The entrance of institutional investors into the crypto space is a much-awaited occurrence. The move is seen as something that will further legitimize the market and affirm that large, non-individual investors are willing to place their faith in the newly-minted asset.
Yet, as CryptoSlate points out, institutional investors may have already arrived. Bitcoin and other major cryptocurrencies have shown a remarkable degree of stability in recent months, trading within the same range since August 9 with only a brief jump higher. While some traders might scoff at the recent lack of price increases in the crypto market, stability was seen as the main prerequisite before institutional whales jumped into the fray. The near-fixed price in recent months is also its own indicator that these clients have been making sizeable over-the-counter Bitcoin purchases.
Bobby Cho, head of global trading at OTC trading firm Cumberland, explains that clients such as hedge funds prefer discreet OTC transactions for sums larger than $100,000, as they offer protection against market volatility and bad practices from exchange owners. Cho noted that many of the large OTC transactions come during Asia hours, which suggests either heavy sales by Asian miners or major interest from countries such as Hong Kong, China, Japan and Singapore. Either way, Cho sees this as proof that the “Wild West” days in cryptocurrencies are over and that professional trading has become the norm in the market.

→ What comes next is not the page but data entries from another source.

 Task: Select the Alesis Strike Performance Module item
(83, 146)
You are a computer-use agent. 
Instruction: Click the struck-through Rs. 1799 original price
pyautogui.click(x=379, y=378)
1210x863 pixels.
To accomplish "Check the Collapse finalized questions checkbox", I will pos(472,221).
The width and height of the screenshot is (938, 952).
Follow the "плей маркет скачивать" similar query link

In May, a lengthy analysis by research firm TABB Group outlined three improvements to the crypto market that institutional investors are waiting for: improved regulation, institutional-grade data and infrastructure tailored for enterprises. Despite this, the report noted that institutions were already stockpiling cryptocurrency, estimating that the size of the Bitcoin OTC market was three times that of exchanges. In today’s terms, that would translate to $12 billion in Bitcoin changing hands via OTC on a daily basis.
Since then, the market has seen numerous improvements that should help attract corporate interest. Goldman Sachs unveiled Bitcoin futures as Morgan Stanley announced plans to offer Bitcoin swap trading. Brokerage firm TD Ameritrade backed the launch of ErisX, the first multi-crypto futures exchange, while giants like NYSE, Microsoft and Starbucks lent their infrastructure to a new exchange called Bakkt. Coinbase and BitGo became approved crypto custodians, with Goldman Sachs making plans to become one as well. Perhaps most importantly, the U.S., along with other major crypto traders like South Korea and Japan, has advanced towards a clearer regulatory landscape.
Among the most notable institutional crypto bets is that of Yale University, which recently invested in a crypto fund that went on to gather $400 million. According to billionaire investor Mike Novogratz, crypto investment from academics and large financial institutions will trigger a fear of missing out (FOMO) with other entities of this kind, helping expand the already-heavy institutional presence in the crypto market.
Other indicators besides institutional investment also suggest that the crypto market is growing. Ben Horowitz, for instance, has noted that developer activity in cryptocurrency rivals the heady early days of the internet.